Take the entries below and print only the lines from the one with "Given: Click the" through the one with "Viewport: 505px width, 575px height.", exactly as they stand, both ends included.

*** STORED DATA Section Begins ***

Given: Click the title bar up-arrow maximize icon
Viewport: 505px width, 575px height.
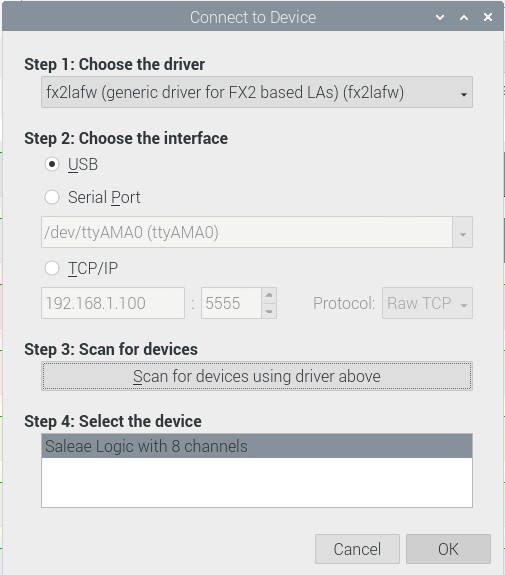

*** STORED DATA Section Ends ***
*** STORED DATA Section Begins ***

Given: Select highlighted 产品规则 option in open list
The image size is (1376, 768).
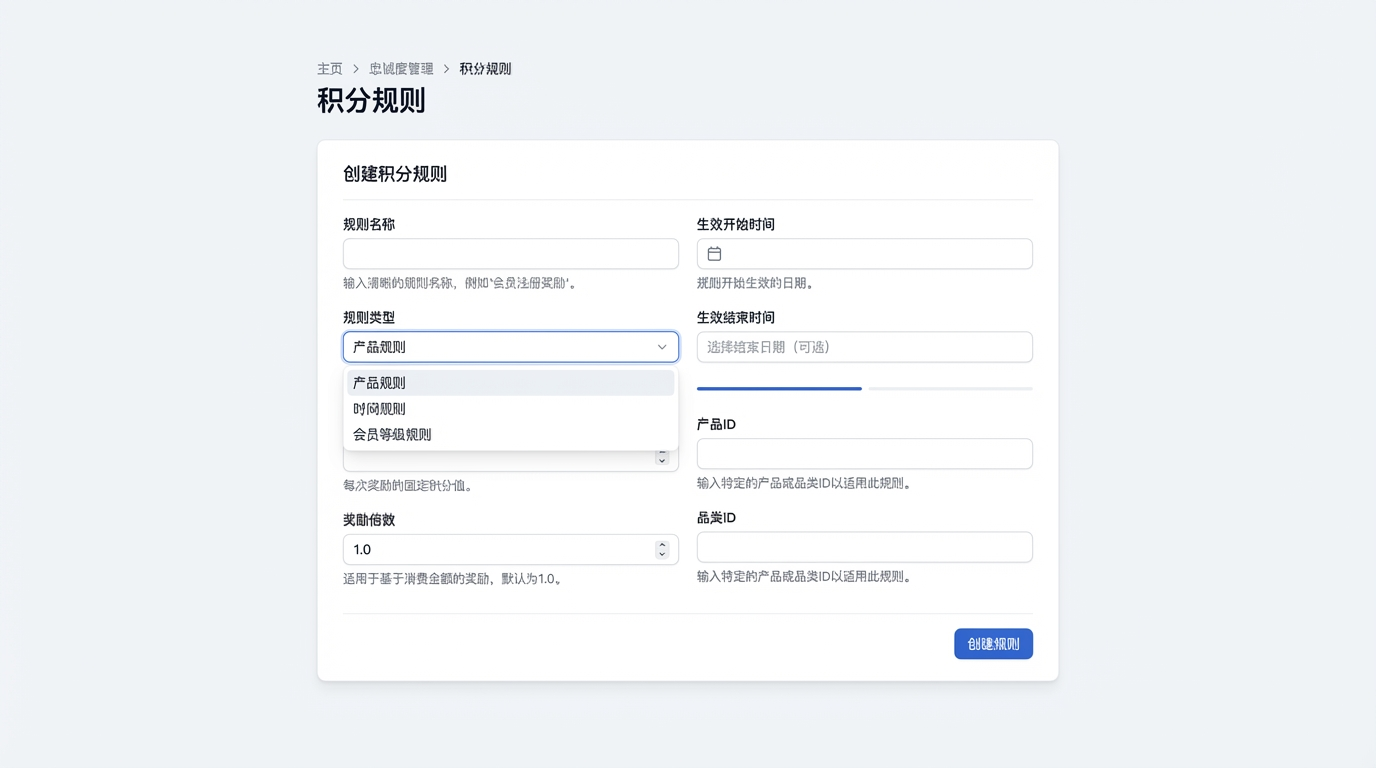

*** STORED DATA Section Ends ***
*** STORED DATA Section Begins ***

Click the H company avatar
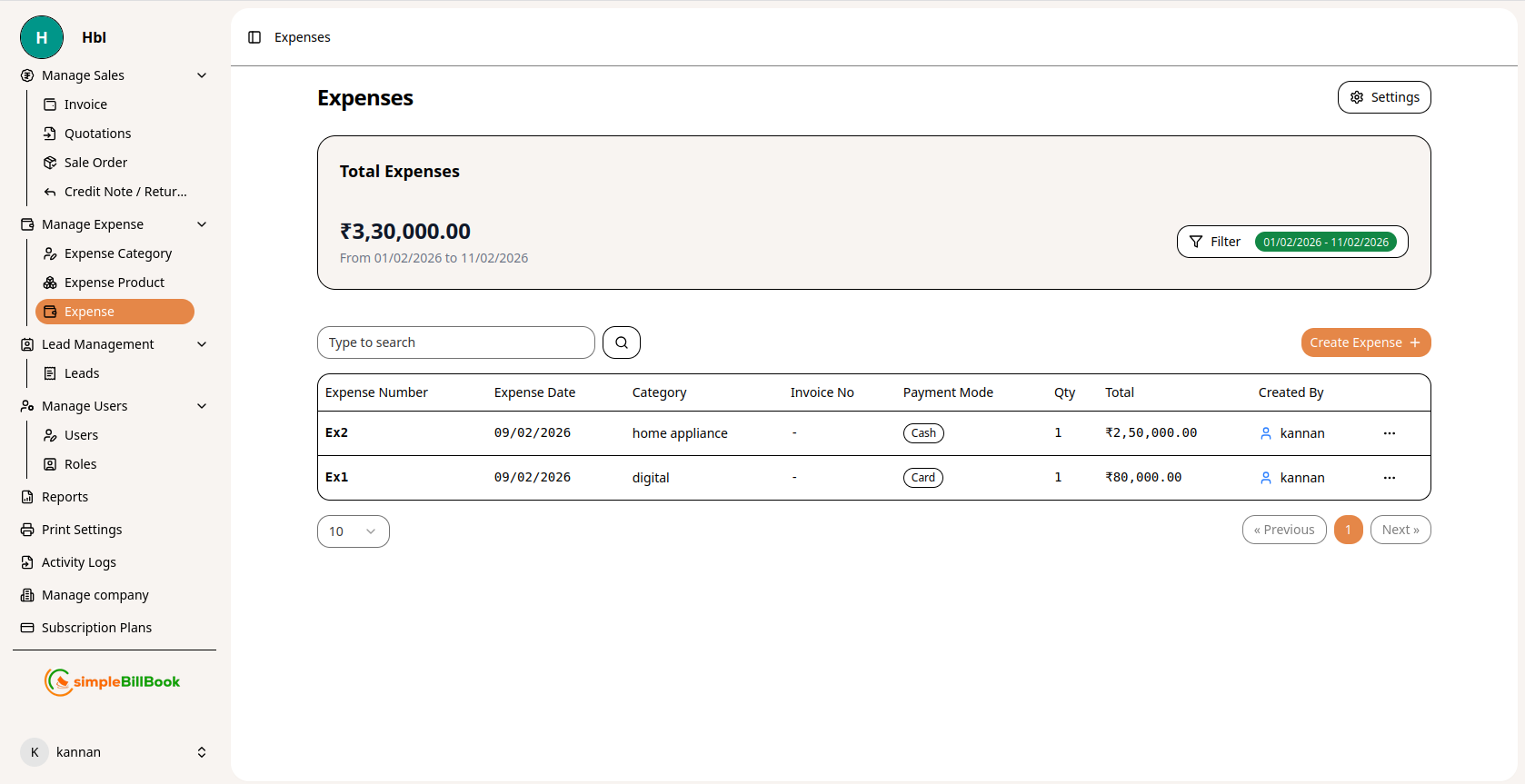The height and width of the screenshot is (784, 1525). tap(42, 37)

*** STORED DATA Section Ends ***

## SOLVED PROBLEM
Given: Click the title bar up-arrow maximize icon
Viewport: 505px width, 575px height.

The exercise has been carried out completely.